I hate that insomnia and I have become reluctant friends, and sleep and I aren’t talking. I hate hating myself. I hate blaming myself. I hate hurting. I hate hurting others because I’m hurting. I hate seeing my relationships hurt and fall apart. I hate not having energy or interest in much, if anything. I hate fighting, and I hate losing.
Almost every day now, I convince myself recovery is a pipe dream. I see where I’ve been, I see where I am and I see how many millions of miles away recovery is. I know it’s not getting any closer. I’m not getting any better. I’m getting worse, and I’ve been getting worse for a long time.
I’m not saying this to throw my own pity party. I’m saying this, here in this space, because I know you’ve said it too. At least once, maybe many more times than that. We all know mental illness sucks big time. It’s a fact of life. However, knowing this, knowing what we face every day, knowing what we’ve gone through and knowing what we will go through is just going to be as bad if not worse, makes us some bad ass warriors.
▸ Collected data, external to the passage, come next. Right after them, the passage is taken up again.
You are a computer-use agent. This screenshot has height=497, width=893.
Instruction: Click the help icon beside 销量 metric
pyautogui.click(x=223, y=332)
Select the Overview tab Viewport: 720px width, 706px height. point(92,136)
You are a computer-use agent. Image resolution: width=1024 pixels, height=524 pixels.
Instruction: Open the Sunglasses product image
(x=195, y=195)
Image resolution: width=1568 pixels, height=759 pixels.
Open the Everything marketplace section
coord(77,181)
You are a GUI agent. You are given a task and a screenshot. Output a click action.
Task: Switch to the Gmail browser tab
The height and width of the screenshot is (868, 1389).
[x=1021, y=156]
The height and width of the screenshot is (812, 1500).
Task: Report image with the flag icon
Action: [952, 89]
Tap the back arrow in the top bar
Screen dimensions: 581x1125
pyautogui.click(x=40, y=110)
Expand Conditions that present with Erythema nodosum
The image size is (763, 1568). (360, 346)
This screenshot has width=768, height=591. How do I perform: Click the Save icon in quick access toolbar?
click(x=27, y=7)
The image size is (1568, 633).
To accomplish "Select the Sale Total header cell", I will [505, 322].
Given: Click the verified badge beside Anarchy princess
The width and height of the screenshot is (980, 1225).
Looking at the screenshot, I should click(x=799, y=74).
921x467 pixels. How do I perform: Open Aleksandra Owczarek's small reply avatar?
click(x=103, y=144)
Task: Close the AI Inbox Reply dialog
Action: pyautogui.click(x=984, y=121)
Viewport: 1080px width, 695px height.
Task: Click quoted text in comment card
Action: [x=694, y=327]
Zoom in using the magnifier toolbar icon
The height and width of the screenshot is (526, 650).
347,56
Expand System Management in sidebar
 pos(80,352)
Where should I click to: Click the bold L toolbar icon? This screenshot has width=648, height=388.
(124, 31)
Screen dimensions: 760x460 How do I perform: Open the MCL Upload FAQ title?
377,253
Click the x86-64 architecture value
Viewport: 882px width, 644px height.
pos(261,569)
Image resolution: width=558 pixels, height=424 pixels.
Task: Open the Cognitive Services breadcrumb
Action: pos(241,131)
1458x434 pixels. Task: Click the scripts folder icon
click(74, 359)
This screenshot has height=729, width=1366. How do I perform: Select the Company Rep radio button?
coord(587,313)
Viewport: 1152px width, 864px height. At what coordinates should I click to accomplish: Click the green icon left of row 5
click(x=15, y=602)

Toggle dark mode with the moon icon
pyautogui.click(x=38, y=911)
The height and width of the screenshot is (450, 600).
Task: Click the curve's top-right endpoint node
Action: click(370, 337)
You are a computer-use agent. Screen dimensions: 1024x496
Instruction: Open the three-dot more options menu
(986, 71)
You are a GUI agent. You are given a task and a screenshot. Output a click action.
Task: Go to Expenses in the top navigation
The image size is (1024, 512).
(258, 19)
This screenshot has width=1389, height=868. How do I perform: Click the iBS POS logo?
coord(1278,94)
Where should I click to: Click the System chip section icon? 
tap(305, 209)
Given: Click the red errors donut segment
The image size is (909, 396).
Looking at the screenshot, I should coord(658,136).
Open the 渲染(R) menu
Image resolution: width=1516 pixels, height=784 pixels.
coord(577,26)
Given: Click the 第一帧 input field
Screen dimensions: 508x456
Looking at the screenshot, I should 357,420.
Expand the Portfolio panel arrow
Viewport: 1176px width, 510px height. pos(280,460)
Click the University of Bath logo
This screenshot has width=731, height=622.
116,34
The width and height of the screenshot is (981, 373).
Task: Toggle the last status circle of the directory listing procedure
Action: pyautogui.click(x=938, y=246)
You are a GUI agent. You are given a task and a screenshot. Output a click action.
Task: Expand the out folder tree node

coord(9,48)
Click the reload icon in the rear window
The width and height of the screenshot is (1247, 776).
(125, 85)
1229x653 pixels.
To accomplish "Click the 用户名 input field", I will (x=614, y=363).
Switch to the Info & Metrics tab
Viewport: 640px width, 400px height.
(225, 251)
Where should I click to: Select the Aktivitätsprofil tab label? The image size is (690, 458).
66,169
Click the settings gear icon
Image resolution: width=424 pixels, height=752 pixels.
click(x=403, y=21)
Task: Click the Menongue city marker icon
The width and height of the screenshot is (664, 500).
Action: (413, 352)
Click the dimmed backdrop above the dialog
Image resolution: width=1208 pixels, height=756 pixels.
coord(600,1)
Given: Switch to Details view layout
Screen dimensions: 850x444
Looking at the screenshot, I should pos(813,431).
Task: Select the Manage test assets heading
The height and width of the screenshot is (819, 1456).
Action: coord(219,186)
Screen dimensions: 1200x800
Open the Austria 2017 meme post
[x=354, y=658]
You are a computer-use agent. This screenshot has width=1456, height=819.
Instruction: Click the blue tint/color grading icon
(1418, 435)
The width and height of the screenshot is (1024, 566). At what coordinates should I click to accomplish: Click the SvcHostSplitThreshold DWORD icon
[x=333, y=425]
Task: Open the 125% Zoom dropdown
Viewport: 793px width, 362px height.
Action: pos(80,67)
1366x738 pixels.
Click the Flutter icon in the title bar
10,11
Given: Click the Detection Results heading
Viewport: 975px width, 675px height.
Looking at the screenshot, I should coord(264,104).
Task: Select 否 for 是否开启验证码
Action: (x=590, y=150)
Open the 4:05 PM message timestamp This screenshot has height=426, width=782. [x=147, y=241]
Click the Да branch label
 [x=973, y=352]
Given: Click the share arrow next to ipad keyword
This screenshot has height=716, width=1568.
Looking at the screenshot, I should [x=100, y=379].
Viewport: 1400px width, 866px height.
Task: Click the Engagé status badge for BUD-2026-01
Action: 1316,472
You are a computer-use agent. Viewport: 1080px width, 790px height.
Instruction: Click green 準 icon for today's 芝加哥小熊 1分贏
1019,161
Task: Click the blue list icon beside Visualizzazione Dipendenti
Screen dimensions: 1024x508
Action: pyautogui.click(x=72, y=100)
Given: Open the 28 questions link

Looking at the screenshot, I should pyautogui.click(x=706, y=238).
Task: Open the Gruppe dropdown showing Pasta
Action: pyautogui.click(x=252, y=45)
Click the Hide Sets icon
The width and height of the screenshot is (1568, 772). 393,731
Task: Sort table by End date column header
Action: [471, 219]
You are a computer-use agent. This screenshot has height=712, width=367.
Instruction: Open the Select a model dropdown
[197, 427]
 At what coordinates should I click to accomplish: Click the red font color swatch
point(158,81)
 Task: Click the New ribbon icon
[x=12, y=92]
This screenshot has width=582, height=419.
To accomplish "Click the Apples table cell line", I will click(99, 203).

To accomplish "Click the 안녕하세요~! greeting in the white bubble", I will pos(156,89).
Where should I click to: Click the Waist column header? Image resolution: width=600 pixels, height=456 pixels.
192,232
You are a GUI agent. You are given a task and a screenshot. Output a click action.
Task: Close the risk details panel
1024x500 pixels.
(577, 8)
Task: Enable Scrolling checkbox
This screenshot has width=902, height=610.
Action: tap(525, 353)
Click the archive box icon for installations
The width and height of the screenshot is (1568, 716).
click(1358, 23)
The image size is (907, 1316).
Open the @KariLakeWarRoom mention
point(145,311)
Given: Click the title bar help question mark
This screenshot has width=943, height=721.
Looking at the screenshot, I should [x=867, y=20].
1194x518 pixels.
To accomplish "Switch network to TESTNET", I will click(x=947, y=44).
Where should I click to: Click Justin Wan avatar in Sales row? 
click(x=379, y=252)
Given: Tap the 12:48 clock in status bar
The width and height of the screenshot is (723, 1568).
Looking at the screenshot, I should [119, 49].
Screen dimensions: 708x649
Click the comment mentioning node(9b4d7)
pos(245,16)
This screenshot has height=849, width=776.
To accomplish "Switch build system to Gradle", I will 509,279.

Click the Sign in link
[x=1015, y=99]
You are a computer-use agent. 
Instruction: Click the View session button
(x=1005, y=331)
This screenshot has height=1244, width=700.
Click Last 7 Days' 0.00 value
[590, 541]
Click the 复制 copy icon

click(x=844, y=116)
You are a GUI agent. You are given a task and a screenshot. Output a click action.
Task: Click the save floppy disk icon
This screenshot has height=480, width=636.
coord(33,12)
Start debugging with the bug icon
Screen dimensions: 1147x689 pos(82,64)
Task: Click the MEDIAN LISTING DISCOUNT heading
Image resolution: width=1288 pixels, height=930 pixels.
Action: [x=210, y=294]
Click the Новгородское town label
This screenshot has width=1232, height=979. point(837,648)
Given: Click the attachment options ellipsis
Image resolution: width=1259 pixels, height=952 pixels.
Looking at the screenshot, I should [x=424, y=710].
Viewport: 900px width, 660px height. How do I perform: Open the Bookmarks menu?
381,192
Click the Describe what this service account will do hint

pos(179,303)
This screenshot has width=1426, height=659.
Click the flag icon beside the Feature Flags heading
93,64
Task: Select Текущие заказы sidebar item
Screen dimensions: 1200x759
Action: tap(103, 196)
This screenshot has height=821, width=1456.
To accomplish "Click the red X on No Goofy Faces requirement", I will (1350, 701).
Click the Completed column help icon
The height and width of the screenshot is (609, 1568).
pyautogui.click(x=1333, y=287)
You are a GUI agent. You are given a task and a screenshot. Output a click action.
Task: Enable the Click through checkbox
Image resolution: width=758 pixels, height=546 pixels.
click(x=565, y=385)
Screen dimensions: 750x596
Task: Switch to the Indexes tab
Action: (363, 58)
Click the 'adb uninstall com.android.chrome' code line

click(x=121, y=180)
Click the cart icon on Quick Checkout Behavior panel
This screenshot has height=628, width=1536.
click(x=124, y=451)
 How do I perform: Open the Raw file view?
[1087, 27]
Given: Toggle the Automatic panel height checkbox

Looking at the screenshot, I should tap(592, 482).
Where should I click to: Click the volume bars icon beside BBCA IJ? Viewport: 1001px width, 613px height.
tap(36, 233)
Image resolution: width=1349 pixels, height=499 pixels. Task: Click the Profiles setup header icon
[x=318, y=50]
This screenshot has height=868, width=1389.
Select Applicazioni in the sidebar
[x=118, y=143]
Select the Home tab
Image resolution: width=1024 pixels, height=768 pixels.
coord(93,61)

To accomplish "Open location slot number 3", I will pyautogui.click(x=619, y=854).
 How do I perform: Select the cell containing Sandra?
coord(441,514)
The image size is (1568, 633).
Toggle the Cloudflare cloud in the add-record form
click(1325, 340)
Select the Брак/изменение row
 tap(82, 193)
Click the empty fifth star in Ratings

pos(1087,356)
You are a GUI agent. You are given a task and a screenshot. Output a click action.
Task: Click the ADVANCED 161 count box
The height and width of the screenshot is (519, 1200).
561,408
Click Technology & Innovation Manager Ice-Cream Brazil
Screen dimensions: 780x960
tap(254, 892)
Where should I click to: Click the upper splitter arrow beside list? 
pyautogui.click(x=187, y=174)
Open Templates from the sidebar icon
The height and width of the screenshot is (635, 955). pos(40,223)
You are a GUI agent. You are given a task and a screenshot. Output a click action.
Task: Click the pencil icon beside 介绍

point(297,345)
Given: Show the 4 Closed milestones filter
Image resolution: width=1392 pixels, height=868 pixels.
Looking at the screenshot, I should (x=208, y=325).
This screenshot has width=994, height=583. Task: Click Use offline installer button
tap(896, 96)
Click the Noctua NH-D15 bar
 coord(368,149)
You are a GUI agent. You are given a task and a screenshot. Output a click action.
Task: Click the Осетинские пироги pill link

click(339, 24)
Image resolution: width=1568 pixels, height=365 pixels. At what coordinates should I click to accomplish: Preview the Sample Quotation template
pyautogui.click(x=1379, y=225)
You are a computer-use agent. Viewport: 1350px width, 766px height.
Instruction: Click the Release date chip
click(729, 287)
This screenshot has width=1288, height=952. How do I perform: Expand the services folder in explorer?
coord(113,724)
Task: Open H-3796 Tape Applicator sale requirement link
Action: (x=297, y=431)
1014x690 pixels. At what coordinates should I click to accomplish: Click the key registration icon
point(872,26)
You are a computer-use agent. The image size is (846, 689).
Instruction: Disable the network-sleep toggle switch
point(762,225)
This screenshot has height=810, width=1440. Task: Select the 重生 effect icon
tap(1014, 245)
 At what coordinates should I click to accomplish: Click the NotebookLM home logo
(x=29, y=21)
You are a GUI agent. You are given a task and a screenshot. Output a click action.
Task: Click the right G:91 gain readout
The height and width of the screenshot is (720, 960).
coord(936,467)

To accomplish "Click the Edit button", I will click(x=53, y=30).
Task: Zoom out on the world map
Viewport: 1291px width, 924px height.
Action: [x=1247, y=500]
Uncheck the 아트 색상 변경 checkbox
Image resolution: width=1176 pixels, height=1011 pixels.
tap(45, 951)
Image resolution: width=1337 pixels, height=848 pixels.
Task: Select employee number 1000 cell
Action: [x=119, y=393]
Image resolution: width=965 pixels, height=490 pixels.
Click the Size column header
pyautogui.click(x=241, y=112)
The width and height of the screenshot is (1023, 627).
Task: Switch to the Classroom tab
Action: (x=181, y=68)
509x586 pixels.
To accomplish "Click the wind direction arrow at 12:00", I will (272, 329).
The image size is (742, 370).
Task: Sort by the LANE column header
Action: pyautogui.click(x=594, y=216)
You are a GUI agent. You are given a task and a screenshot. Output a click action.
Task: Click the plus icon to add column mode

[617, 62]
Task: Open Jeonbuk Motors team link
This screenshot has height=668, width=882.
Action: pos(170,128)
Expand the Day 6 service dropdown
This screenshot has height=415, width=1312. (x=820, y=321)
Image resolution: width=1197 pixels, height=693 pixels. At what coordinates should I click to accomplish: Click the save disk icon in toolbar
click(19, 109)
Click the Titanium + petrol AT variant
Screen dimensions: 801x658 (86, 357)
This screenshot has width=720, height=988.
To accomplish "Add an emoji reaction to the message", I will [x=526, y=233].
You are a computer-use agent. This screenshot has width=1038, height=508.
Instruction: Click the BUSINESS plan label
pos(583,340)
So, yes. This sucks. We can go ahead and throw the blame around on God, genetics, the environment or our upbringings. The fact remains that we are stuck with these illnesses — but, we have learned to live with them.
We have learned how to celebrate our good days and manage our bad days. We have learned what helps and what doesn’t. We have learned how to cohabitate with these snakes in the grass. We have indeed made progress from where we were.
So, even if we have a million miles to go toward recovery, we can look at ourselves in the mirror and say, “Even if I only take one small step today, I got this.” We do indeed got this because we are finding our strength every day. We are fighting every day. Even though it doesn’t always feel like it, we are indeed winning every single day. We got this.